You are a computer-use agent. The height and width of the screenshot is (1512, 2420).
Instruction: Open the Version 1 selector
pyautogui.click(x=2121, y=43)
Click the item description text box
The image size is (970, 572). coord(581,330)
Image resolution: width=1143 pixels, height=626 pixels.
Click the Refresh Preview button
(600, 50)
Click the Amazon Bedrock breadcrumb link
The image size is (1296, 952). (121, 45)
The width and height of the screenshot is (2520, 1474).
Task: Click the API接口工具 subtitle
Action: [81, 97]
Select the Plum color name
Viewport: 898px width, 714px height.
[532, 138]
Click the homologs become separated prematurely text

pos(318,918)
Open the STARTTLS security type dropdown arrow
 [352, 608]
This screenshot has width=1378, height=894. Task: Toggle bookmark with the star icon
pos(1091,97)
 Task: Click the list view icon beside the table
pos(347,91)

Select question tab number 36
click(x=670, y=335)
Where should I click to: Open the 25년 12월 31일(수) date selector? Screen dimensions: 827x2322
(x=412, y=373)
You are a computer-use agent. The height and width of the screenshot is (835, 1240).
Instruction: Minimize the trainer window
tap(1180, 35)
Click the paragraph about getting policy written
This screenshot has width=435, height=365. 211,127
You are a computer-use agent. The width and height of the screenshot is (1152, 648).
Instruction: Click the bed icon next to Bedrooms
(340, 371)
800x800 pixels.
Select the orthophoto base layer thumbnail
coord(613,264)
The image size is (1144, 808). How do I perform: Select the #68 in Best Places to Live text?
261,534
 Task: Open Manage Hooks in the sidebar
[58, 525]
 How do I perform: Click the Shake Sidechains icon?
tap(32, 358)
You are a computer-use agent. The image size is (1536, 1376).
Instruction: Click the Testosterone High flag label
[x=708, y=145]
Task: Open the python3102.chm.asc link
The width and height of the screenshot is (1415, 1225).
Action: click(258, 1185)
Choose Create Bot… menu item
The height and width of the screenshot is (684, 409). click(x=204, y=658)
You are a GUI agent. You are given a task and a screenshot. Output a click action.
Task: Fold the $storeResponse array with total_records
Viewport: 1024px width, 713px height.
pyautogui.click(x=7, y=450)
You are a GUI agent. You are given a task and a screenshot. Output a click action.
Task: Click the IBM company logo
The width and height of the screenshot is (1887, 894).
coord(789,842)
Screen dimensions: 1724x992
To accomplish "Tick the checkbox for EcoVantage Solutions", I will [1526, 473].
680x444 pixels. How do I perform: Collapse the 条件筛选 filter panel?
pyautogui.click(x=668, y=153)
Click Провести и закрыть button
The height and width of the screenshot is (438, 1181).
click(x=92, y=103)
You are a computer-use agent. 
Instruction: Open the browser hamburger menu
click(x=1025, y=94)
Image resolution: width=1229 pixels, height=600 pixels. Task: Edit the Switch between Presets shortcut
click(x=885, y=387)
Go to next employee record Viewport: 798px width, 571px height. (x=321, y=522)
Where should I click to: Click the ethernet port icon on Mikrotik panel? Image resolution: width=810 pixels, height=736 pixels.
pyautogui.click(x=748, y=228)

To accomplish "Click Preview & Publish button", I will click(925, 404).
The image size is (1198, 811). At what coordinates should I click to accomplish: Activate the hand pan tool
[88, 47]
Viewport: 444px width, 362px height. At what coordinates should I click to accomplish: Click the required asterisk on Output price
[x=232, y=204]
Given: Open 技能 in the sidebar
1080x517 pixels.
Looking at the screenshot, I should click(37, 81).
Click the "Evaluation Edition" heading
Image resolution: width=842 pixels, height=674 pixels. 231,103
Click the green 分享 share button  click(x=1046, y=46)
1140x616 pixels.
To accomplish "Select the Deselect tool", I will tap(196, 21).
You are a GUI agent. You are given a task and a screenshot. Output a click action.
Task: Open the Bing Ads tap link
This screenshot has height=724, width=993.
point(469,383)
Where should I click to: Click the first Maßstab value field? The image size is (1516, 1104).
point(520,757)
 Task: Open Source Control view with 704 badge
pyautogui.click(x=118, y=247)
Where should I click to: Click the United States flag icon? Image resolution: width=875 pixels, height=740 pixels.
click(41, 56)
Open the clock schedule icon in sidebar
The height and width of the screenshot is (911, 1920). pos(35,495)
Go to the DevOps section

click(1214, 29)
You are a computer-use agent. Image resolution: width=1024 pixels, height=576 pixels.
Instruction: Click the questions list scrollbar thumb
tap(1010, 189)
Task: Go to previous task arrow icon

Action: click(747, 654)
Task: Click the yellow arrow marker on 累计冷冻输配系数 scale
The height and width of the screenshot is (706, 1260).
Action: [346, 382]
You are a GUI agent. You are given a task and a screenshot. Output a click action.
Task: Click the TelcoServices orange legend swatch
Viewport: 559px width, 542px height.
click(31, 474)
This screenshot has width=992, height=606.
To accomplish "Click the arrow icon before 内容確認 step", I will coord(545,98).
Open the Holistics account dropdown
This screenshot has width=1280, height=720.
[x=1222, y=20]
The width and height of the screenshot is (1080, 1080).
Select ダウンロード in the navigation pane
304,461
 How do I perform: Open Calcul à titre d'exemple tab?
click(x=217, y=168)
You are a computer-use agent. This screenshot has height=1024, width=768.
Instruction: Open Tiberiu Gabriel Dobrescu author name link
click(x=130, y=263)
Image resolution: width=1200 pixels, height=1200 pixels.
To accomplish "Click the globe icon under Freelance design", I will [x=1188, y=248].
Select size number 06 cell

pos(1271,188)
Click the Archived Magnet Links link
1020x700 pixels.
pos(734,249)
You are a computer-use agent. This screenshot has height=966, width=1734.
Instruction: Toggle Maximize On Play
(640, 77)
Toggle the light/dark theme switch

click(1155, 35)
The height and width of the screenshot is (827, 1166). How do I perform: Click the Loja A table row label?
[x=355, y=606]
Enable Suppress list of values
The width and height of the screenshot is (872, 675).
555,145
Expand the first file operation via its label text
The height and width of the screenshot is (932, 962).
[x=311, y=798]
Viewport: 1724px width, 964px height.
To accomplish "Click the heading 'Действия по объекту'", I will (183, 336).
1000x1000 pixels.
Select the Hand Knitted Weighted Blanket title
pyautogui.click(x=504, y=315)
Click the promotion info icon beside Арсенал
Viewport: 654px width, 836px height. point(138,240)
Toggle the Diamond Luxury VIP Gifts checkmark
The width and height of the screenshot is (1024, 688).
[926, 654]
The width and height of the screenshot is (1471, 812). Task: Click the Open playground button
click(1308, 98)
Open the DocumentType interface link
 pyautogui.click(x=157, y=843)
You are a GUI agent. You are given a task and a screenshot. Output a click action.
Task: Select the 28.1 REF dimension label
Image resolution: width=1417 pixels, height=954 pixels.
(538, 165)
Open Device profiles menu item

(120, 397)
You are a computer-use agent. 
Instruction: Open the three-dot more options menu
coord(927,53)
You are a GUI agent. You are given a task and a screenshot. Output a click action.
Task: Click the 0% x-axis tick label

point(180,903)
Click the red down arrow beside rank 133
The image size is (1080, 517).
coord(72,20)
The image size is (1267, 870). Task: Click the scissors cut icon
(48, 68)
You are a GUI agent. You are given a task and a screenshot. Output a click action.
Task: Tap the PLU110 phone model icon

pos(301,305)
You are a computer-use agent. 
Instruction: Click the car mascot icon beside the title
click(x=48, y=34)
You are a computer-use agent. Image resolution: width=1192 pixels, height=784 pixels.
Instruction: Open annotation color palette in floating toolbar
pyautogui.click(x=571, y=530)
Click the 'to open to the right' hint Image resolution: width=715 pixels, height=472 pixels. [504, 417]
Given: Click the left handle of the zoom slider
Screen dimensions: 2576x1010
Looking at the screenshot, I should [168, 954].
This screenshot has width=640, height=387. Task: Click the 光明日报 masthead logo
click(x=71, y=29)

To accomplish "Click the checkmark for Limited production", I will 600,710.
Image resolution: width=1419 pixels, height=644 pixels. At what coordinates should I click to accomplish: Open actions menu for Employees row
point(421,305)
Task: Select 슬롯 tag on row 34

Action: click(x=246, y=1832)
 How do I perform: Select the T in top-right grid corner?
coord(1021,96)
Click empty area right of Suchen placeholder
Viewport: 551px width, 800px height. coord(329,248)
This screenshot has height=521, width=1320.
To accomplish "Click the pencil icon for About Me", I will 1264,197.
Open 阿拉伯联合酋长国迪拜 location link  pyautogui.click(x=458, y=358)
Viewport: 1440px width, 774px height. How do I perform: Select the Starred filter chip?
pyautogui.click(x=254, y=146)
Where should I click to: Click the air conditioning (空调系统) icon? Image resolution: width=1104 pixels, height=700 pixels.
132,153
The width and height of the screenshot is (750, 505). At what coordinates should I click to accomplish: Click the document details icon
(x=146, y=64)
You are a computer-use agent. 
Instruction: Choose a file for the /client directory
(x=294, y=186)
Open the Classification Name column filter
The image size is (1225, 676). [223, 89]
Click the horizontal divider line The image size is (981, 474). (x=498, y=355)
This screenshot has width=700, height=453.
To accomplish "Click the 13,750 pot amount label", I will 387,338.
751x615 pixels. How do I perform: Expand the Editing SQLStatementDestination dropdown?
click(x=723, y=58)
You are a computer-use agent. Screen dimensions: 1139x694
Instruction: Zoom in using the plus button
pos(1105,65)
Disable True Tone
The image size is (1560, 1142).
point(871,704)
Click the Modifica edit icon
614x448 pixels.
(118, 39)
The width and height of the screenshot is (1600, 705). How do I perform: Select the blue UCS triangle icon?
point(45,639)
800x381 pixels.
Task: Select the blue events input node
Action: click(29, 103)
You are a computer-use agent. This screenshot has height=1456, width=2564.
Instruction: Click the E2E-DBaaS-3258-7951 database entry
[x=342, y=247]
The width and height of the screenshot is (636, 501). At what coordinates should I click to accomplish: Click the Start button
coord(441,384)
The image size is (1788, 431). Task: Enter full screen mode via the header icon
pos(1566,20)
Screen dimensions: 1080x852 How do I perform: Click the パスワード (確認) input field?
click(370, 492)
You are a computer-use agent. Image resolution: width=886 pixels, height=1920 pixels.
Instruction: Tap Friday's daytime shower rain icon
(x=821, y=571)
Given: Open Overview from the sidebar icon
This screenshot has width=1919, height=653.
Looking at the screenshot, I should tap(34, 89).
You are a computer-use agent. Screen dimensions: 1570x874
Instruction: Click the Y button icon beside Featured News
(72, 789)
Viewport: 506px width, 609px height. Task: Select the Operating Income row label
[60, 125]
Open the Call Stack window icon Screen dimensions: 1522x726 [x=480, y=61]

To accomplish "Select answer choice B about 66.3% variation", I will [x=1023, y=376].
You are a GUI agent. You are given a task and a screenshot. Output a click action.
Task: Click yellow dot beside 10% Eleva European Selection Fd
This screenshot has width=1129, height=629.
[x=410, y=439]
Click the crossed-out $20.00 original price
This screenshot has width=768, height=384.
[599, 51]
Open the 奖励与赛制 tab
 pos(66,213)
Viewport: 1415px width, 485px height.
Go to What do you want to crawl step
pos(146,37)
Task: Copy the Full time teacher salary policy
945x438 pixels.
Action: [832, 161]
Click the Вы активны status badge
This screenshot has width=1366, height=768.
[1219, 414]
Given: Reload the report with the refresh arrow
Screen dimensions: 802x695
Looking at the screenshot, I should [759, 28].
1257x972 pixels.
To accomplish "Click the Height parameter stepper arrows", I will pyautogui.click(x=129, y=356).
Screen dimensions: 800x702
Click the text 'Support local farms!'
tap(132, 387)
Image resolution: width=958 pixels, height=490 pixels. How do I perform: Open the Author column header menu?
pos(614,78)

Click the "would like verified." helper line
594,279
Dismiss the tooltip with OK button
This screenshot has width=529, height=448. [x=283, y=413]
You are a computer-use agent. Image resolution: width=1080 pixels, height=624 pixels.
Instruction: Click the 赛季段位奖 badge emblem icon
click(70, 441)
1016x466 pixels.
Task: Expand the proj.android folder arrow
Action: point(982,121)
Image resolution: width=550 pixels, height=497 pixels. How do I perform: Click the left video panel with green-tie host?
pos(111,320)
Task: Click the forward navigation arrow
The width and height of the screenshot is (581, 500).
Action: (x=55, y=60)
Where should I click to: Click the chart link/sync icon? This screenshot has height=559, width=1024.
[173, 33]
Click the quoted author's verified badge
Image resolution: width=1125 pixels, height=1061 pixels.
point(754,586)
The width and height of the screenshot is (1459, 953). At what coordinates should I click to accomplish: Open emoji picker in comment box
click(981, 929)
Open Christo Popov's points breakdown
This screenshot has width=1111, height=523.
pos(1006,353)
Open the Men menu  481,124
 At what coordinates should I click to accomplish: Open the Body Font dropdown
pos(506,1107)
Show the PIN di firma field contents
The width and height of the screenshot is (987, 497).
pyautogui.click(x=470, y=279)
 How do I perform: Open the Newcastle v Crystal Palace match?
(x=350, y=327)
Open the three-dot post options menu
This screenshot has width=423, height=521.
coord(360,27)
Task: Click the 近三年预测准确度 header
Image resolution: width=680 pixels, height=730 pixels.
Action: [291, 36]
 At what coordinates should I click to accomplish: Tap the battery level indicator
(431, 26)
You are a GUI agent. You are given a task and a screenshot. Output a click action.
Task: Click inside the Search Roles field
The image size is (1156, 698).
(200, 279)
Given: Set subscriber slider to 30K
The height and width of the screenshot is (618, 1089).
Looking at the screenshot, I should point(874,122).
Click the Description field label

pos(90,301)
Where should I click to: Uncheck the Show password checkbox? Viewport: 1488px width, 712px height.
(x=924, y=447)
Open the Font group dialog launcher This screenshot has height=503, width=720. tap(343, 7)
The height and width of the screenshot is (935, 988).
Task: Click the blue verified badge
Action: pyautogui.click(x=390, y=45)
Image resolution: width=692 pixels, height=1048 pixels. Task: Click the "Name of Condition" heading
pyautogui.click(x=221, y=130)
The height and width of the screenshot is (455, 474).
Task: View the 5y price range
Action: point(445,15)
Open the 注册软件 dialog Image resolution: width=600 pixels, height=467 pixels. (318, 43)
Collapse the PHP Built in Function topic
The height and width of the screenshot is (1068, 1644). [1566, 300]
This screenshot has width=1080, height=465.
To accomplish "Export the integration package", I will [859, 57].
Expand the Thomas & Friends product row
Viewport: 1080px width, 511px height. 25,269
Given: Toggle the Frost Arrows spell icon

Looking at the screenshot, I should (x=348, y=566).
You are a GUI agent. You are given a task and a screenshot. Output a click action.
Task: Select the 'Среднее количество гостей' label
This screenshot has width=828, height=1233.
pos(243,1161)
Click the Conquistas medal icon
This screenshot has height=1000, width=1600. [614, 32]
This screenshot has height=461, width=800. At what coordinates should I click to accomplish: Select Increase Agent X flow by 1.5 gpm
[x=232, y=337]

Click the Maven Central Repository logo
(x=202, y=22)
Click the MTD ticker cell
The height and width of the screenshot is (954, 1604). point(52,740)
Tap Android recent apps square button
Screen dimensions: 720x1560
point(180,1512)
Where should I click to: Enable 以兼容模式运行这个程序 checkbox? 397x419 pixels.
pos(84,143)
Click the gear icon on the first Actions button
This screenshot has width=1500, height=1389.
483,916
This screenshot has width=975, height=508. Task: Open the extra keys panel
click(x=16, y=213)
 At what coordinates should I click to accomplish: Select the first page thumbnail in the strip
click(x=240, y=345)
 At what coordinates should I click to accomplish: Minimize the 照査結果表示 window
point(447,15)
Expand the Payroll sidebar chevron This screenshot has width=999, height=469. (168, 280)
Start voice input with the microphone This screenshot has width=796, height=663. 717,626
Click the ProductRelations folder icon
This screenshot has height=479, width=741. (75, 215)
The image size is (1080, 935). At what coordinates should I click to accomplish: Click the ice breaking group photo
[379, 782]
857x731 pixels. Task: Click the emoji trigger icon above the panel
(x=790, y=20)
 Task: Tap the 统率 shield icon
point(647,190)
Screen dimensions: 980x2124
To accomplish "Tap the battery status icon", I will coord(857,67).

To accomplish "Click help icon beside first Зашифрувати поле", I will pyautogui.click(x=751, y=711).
=-=-=
What to do.
Identify each line in the records above containing the word "slider"; copy those lines.

Exercise answer.
Given: Click the left handle of the zoom slider
Given: Set subscriber slider to 30K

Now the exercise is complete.